Of course, you can get into a race condition where the file doesn't exist when you check, but springs into existence before you can create it. Extremely unlikely, but possible.
This will return true if a directory exists by the given name, in which case a subsequent creation of the file will fail.
I think you are thinking of os.path.exists, which returns True if the path exists (i.e. is a file or a directory). As shown above, os.path.isfile returns True when the path is a regular file.
This answer is outdated. On Python 3.4+ use pathlib, like this: Path("path/to/file").is_file() if you want to check that it's a file and that it exists or Path("path/to/file").exists() if you only want to know that it exists (but might be a directory).
How unlikely this is, @BryanOakley, depends on how often files are being updated.
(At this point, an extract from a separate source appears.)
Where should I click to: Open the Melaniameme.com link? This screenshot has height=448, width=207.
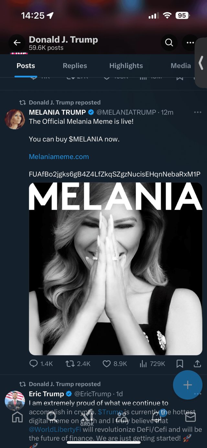click(59, 156)
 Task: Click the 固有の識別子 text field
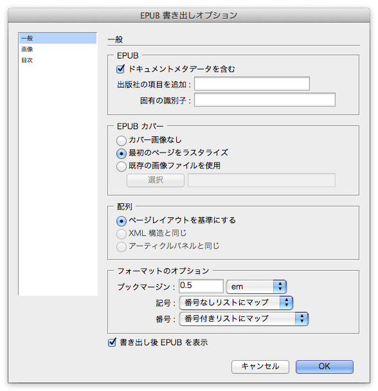(x=265, y=100)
If it's possible then you should plan for it.
96

Instead of os.path.isfile, suggested by others, I suggest using os.path.exists, which checks for anything with that name, not just whether it is a regular file.

Thus:

if not os.path.exists(filename):
    file(filename, 'w').close()

Alternatively:

file(filename, 'w+').close()

The latter will create the file if it exists, but not otherwise. It will, however, fail if the file exists, but you don't have permission to write to it. That's why I prefer the first solution.

3 Comments

For Python 3 need to replace file with open: if not os.path.exists(filename): open(filename, "w+").close()
Did you mean to say, "The latter will create the file if it does not exist."?
Note that file(filename, 'w+').close() will truncate file if it exists.
42

It seems to me that all other answers here (so far) fail to address the race-condition that occurs with their proposed solutions.
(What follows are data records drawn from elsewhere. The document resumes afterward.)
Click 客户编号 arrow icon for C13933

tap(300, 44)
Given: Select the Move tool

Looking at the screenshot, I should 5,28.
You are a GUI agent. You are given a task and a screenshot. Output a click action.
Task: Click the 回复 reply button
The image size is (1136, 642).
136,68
Any code where you first check for the files existence, and then, a few lines later in your program, you create it, runs the risk of the file being created while you weren't looking and causing you problems (or you causing the owner of "that other file" problems).
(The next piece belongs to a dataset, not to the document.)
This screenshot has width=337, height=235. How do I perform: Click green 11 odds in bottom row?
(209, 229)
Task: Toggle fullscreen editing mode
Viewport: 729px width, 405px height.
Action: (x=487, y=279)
If you want to avoid this sort of thing, I would suggest something like the following (untested):

import os

def open_if_not_exists(filename):
    try:
        fd = os.open(filename, os.O_CREAT | os.O_EXCL | os.O_WRONLY)
    except OSError, e:
        if e.errno == 17:
            print e
            return None
        else:
            raise
    else:
        return os.fdopen(fd, 'w')

This should open your file for writing if it doesn't exist already, and return a file-object. If it does exists, it will print "Ooops" and return None (untested, and based solely on reading the python documentation, so might not be 100% correct).

4 Comments

This does work, but fobj = os.fdopen(fd) should be fobj = os.fdopen(ds, 'w') and after that os.close(fd).
Actually the line needs to be fobj = os.fdopen(fd, 'w'). That's 'fd' not 'ds'
That exception catches everything and handles it all the same... it would be better if you explicitly named what should be getting caught there.
Should use except OSError as e.
17

If (when the file doesn't exist) you want to create it as empty, the simplest approach is

with open(thepath, 'a'): pass

(in Python 2.6 or better; in 2.5, this requires an "import from the future" at the top of your module).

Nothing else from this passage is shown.